Waxy.org
Waxy.org is the sandbox of Andy Baio, a writer and tech entrepreneur in Portland, OR. I work with Expert Labs, helped build Kickstarter, founded Upcoming, made an album, and other stuff too.

Contact Me: Email, AOL IM, or follow me on Twitter.

Google Analytics A Potential Threat to Anonymous Bloggers

Posted Nov 16, 2011

Last month, an anonymous blogger popped up on WordPress and Twitter, aiming a giant flamethrower at Mac-friendly writers like John Gruber, Marco Arment and MG Siegler. As he unleashed wave after wave of spittle-flecked rage at "Apple puppets" and "Cupertino douchebags," I was reminded again of John Gabriel's theory about the effects of online anonymity.

Out of curiosity, I tried to see who the mystery blogger was.

He was using all the ordinary precautions for hiding his identity -- hiding personal info in the domain record, using a different IP address from his other sites, and scrubbing any shared resources from his WordPress install.

Nonetheless, I found his other blog in under a minute -- a thoughtful site about technology and local politics, detailing his full name, employer, photo, and family information. He worked for the local government, and if exposed, his anonymous blog could have cost him his job.

I didn't identify him publicly, but let him quietly know that he wasn't as anonymous as he thought he was. He stopped blogging that evening, and deleted the blog a week later.

So, how did I do it? The unlucky blogger slipped up and was ratted out by an unlikely source: Google Analytics.

Reverse Lookups

Typically, Google will only reveal a user's identity with a federal court order, as they did with a Blogger user who harassed a Vogue model in 2009.

But anonymous bloggers are at serious risk of outing themselves, simply by sharing their Google's Analytics ID across the sites they own.

If you're watching your pageviews, odds are you're using Google to do it. Launched in 2005, Analytics is the most popular web statistics service online, in use by half of Alexa's top million domains.

For the last few years, online SEO tools have published Analytics and AdSense IDs for the domains they crawl publicly, typically for competitive intelligence, such as ferreting out your competitor's other websites.

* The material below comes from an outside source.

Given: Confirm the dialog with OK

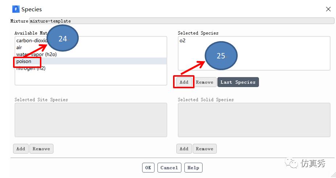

But in the last year, several free services such as eWhois and Statsie have started offering reverse lookup of Analytics IDs. (Most also allow searching on the Google AdSense ID, though I wasn't able to find an anonymous blogger sharing an AdSense ID across two sites.)

Finding anonymous bloggers from Analytics is less likely than other methods. It's still more likely that someone would slip up and leave their personal info in their domain or share a server IP than to share a Google Analytics account. But it's also more accurate. Hundreds or thousands of people can share an IP address on a single server and domain information can be faked, but a shared Google Analytics is solid evidence that both sites are run by the same person.

And unlike any other method, it can unmask people using hosted blogging services. Tumblr, Typepad and Blogger all have built-in support for Google Analytics, though reverse lookup services haven't comprehensively indexed them. (Note that Wordpress.com doesn't support Analytics or custom Javascript, so their users aren't affected.)

Just to be clear, this technique isn't new. The first Google Analytics reverse lookup services started in 2009, so the technique's been possible for at least two years. My concern is that it isn't nearly well-known enough. It's not mentioned in any guide to anonymous blogging I could find and several established bloggers, engineers, and entrepreneurs I spoke to were unaware of it.

Unmasking an anti-Mac blogger may not be life-changing, but if you're an anonymous blogger writing about Chinese censorship or Mexican drug cartels, the consequences could be dire.

I decided to see how pervasive this problem is. Using a sample of 50 anonymous blogs pulled from discussion forums and Google news, only 14 were using Google Analytics, much less than the average. Half of those, about 15% of the total, were sharing an analytics ID with one or more other domains.

In about 30 minutes of searching, using only Google and eWhois, I was able to discover the identities of seven of the anonymous or pseudonymous bloggers, and in two cases, their employers. One blog about Anonymous' hacking operations could easily be tracked to the founder's consulting firm, while another tracking Mexican cartels was tied to a second domain with the name and address of a San Diego man.

I've contacted each to let them know their potential exposure.

Protecting Yourself

Some of the most important and vital voices online are anonymous, and it's important to understand how you're exposed. Forgetting any of these can lead to lawsuits, firings, or even death.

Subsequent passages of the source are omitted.